They are actually rather a fun old tractor. You can idle along quietly in a parade with it. It looks well cared for and well kept.
I have a hand start '44 with an 801 hitch on it I use to push snow and a very late long hood. I deliberately disabled the reverse interlock on the hand start which is my snow pusher. In HI R it goes about 7 MPH! Snow slides nicely off the end of the blade that way though one COULD get into trouble real quick!
Looks like the serial number is 553355 which is kind of a neat serial number. I believe that makes it a late 1945. I'm sure some others might know better but seems to me that's about the end of the war time steel tags.

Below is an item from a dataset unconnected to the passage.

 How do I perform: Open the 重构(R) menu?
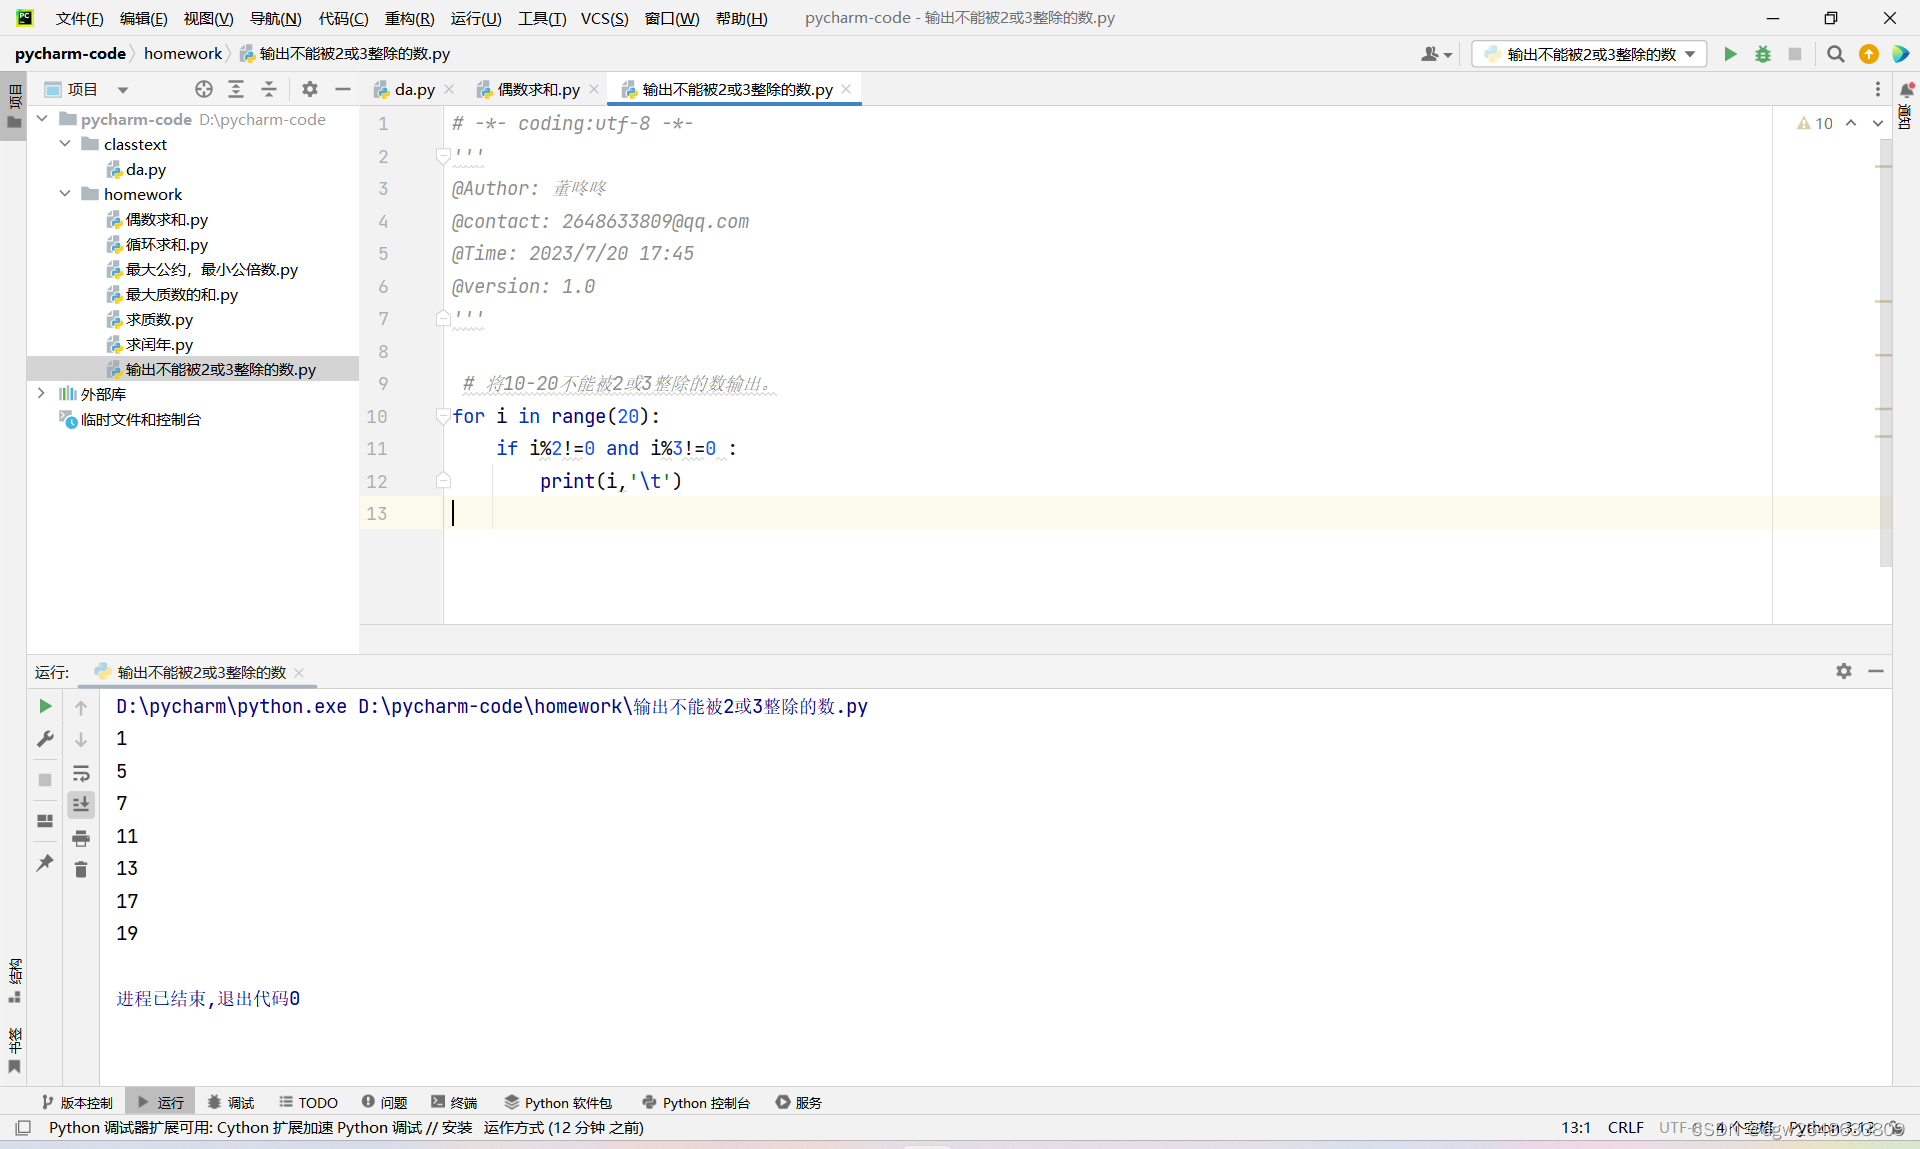point(409,18)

You asked of getting the clamps off. Usually the bigger trouble is getting the hub to slide after the clamp is loose! Loosen all three but pull only the two beside the threaded holes. Chase the threads in the holes with a tap & clean the bolt threads with a die. Grease his nose & put 'em in the jack holes. Leaving that 3rd bolt in place but loose keeps the clamp from rotating on you with that last turn of the wrench where it breaks loose. Clean the axles & juice 'em up. I use kerosine & ATF to soak into the splines. Even if free and clean they tend to bind because the center of their weight is off center in the hub. The way the cast centers are on this one, they won't slide smoothly unless you push out harder on the top than on the bottom. To move in, push harder on the bottom than on the top. Kind of have to develop a feel for them. Usually if they're loose enough to wiggle, juice, patience, juice, wobbling to crush & break the rust with more juice to rinse it out works 'em loose.
I'd have a real hard time passing it up if I saw it though the last thing I need is another tracor! Looks rather well kept. Everything looks to be there and in pretty good shape for a machine approaching age 70. Even the sign holder (the fuel line) looks as it should.